_WHAT IS REQUIRED_. The result should be the lines from the one holding "The image size is (1682, 1055)." to the end of the records below, repeated exactly. No pictures.

[Extracted data entries]
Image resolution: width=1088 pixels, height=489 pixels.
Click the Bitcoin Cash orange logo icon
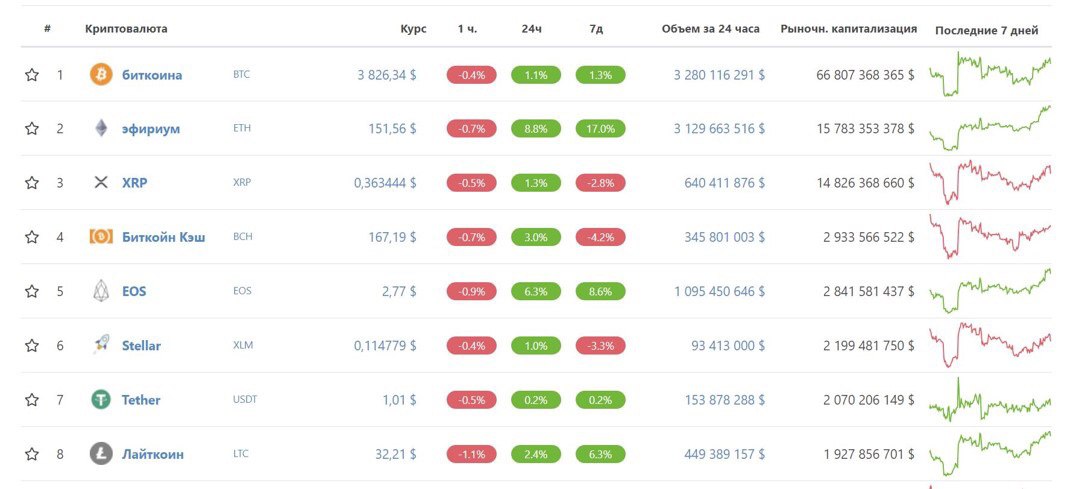(101, 237)
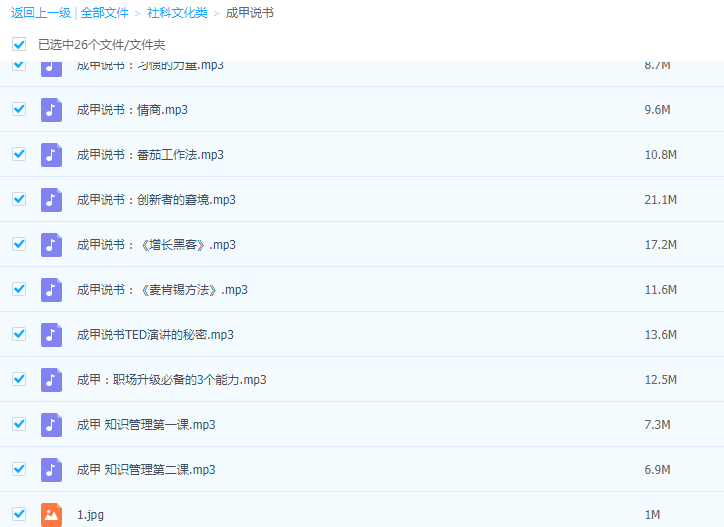Click the music file icon for 创新者的窘境.mp3
The image size is (724, 527).
[x=51, y=200]
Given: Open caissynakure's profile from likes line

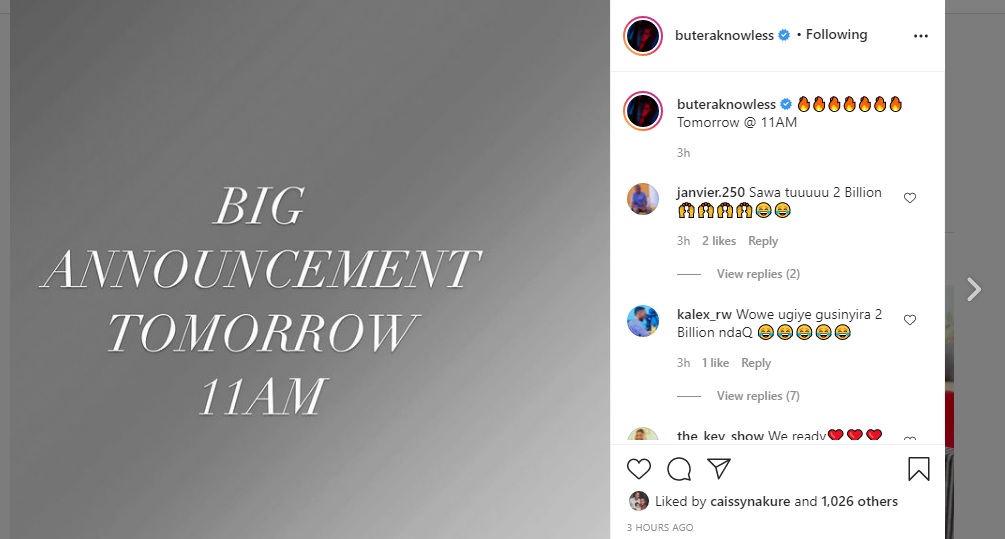Looking at the screenshot, I should 750,501.
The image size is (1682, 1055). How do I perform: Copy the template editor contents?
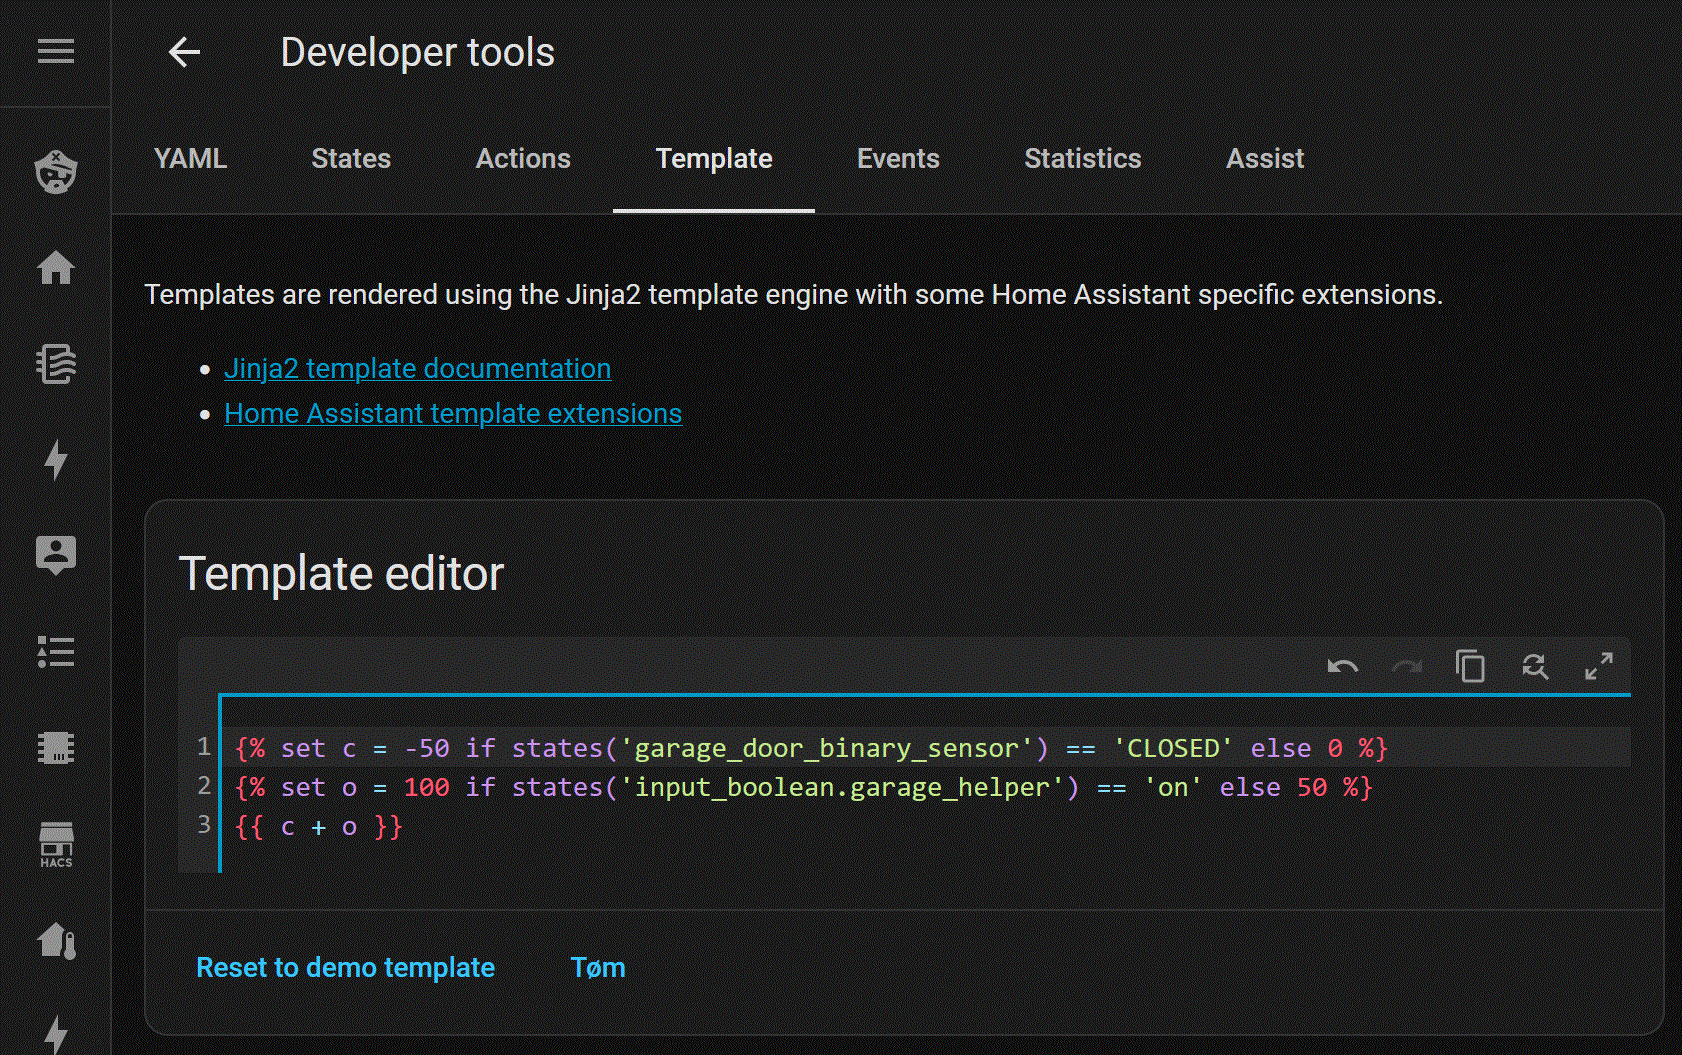(1470, 666)
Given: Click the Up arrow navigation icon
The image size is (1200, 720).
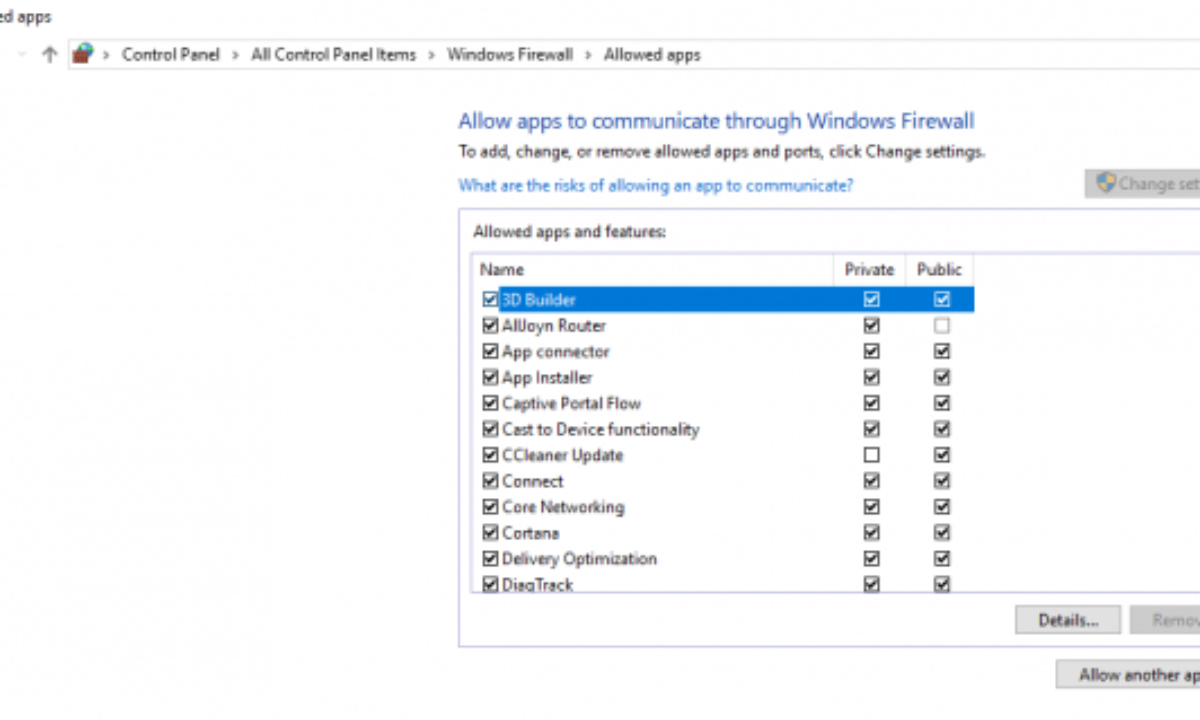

_WRITTEN RESPONSE_.
The image size is (1682, 1055). How do I perform: Copy the template editor contents?
(1470, 666)
Given: Click the Up arrow navigation icon
The image size is (1200, 720).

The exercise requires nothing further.